I did this sometime ago and you need to print it out in reverse. I have an older laser printer and can no longer use it because the software driver is no longer supported by any new operating systems. Make sure you have a laser printer, inkjet will not work. I bought my transfer iron back in 2003 from PSI. As I recall I was not impressed with the quality of the transfer.


----------



## TomC (Oct 27, 2008)

I have seen pens engraved by a laser. Check with a local trophy engraving shop.
Tom


----------



## RusDemka (Jun 9, 2012)

TomC said:


> I have seen pens engraved by a laser. Check with a local trophy engraving shop.
> Tom


 woodcraft laser engraves also


----------



## RusDemka (Jun 9, 2012)

Bob Willing said:


> I did this sometime ago and you need to print it out in reverse. I have an older laser printer and can no longer use it because the software driver is no longer supported by any new operating systems. Make sure you have a laser printer, inkjet will not work. I bought my transfer iron back in 2003 from PSI. As I recall I was not impressed with the quality of the transfer.

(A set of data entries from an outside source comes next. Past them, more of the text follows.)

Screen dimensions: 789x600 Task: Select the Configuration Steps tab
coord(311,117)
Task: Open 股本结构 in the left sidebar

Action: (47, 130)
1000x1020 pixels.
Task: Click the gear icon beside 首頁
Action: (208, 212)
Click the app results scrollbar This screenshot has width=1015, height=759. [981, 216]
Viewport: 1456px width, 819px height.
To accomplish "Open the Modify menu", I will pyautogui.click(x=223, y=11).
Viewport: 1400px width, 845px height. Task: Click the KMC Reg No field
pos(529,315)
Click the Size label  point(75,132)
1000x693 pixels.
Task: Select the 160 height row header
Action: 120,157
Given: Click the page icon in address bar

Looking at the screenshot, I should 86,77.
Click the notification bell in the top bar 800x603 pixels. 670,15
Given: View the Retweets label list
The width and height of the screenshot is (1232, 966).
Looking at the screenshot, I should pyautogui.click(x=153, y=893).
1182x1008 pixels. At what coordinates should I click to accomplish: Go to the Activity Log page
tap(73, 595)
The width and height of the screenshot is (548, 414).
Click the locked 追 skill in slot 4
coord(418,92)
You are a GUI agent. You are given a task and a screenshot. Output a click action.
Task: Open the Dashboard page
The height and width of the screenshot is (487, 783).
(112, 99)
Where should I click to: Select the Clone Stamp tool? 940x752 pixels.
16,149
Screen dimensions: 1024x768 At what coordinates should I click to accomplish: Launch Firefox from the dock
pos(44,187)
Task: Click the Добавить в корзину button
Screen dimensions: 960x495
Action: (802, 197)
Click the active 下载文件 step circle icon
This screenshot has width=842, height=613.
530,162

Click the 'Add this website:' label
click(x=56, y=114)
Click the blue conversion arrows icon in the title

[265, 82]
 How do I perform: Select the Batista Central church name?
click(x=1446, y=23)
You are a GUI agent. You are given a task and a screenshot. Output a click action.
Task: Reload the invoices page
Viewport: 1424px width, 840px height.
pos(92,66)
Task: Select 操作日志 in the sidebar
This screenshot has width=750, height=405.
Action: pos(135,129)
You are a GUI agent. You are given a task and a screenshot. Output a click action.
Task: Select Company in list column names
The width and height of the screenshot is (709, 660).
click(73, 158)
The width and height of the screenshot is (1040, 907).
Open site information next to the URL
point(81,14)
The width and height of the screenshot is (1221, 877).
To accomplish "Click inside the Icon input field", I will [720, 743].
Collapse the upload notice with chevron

yeah, transfering to wood may not look great, especially if it has alot of pores and voids...


----------



## duncsuss (Aug 21, 2009)

RusDemka said:


> woodcraft laser engraves also


I think www.lazerlinez.com does it too -- and the owner is a nice guy who posts helpful advice on some pen-making forum or another.


----------



## michigancritter (Mar 7, 2012)

Give brand-first a call. I had a special brand made and it turned out great. It wasn't for pens but they may be able to make something for you.


----------



## Bob Willing (Jul 4, 2008)

This site lasers pens http://www.woodturningz.com/Laser_Pen_Engraving.aspx


----------



## IVANHO (Oct 27, 2012)

Try using decals. You get the paper at Hobby Lobby. Be sure to get the clear. Seal with the fixative that comes with the paper or use any acrylic clear. Then finish the pen with CA. After three or four coats of medium CA the edges of the decal is gone. You use a computer and ink jet printer to make the decals. I have used Photoshop, Illustrator and MS Word. I am sure any word processor will work for what you want to do. If you do a google search for "Decals woodworking" there is a ton of info including youtube videos.


----------



## RusDemka (Jun 9, 2012)

IVANHO said:


> Try using decals. You get the paper at Hobby Lobby. Be sure to get the clear. Seal with the fixative that comes with the paper or use any acrylic clear. Then finish the pen with CA. After three or four coats of medium CA the edges of the decal is gone. You use a computer and ink jet printer to make the decals. I have used Photoshop, Illustrator and MS Word. I am sure any word processor will work for what you want to do. If you do a google search for "Decals woodworking" there is a ton of info including youtube videos.


The paper is called water slide devalued paper, I have some but never tried using it on a pen, actually I bought some and never used it LOL.. maybe its time


----------